BillFloat, a San Francisco-based startup incubated by PayPal and Venrock, has raised $4.5 million in a Series A round led by First Round Capital, with renewed participation of PayPal and Venrock and joined by early-stage funds and angel investors such as Jeff Clavier’s SoftTech VC, Ron Conway’s SV Angel and Mint.com board member Mark Goines.
The company soft-launched last week with a proper website and is today for the first time presenting its value proposition to the world. In a nutshell, the company aims to help people get their bills paid in time.
Here’s how that works: you go to the BillFloat website and select one of the 3,000 (United States-based) billers currently in the BillFloat database, ranging from phone, cable and satellite providers to utility, housing, leasing and insurance companies.
Next, indicate how much your bill is and when it needs to be paid, fill out some personal details, and BillFloat will take care of it, for a fee relatively small in comparison to what most banks and short-term lenders tend to charge for time extensions (from $4.99 and upwards per bill depending on how high the amount is). You get more time to see to it you can clear the bill payment, and you can repay the micro-loan in the 30 days following the scheduled payment.

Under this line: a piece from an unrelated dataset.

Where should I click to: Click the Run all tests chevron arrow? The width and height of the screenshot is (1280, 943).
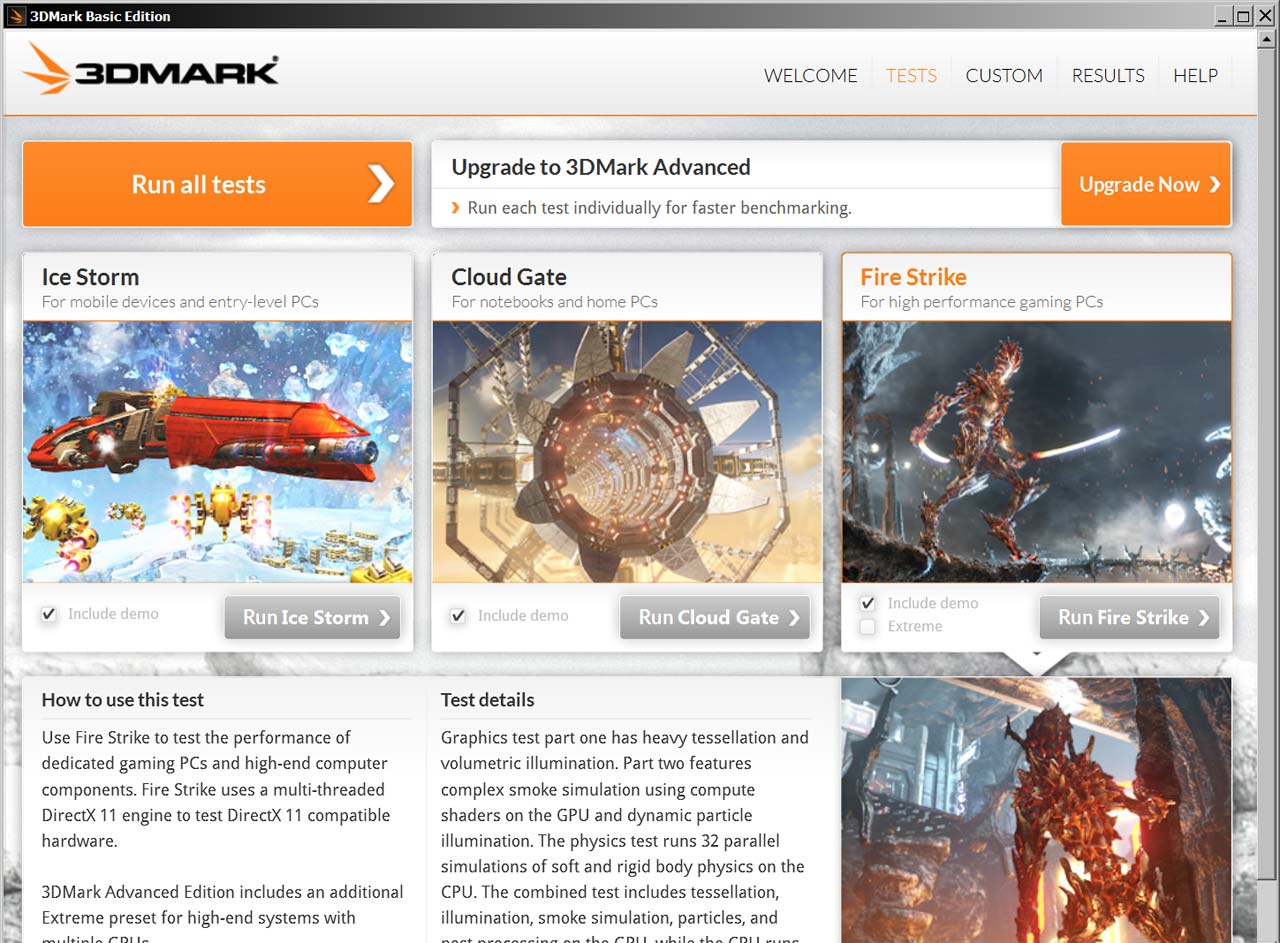click(380, 184)
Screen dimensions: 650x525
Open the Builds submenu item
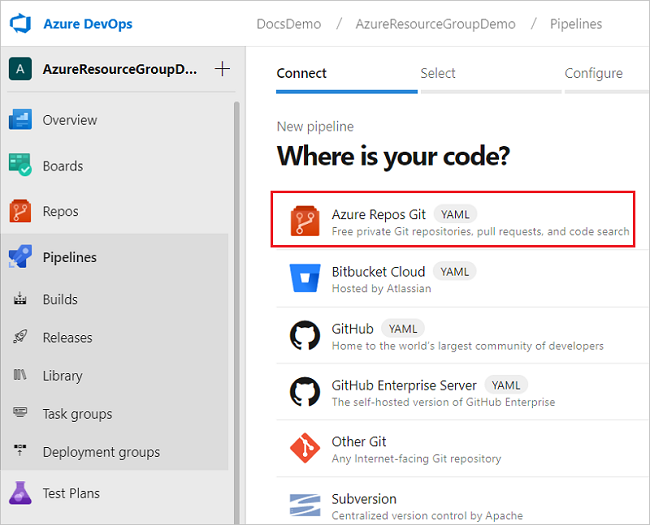[60, 299]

It’s effectively a micro-credit provisioning play, but you needn’t worry about credit checks, as BillFloat skips that part. To mitigate the obvious risks that come with that approach, the company says it has a ‘decisioning engine’ in place that runs in the back-end to avoid too many people not paying back the micro-loans in time, or at all.
It wasn’t crystal clear to me how this works, exactly, but that engine better be top-notch since it has the potential to kill the venture before it even gets off the ground properly.
Ryan Gilbert, BillFloat co-founder and CEO, says:
“BillFloat has entered the micro-credit market with a clear focus on delivering the best way for consumers to get ahead of their bill payment obligations. This allows consumers to build and maintain good credit scores and graduate to traditional financial offerings. We will provide consumers relief from the $32 billion in overdraft protection, non-sufficient funds, and late fees that are paid by American families every year.”
“We know from our own consumers, and data from the FDIC and Center for Financial Services Innovation (CFSI) that 47% of the $50 billion in high cost loans, borrowed by consumers every year, is used to cover basic living expenses. BillFloat’s provides a more affordable and reliable alternative for bill payment”, added Sean O’Malley, BillFloat’s other co-founder.
What I like about the BillFloat model is that its system can be made available directly on billers’ websites, effectively lowering the barrier to entry and the cost of customer acquisition.
The startup says it is also partnering with financial services partners including pre-paid and debit card issuers, payroll services and walk-in payment centers. Obviously, PayPal integration is high up on the to-do list.
Is this something you see yourself using?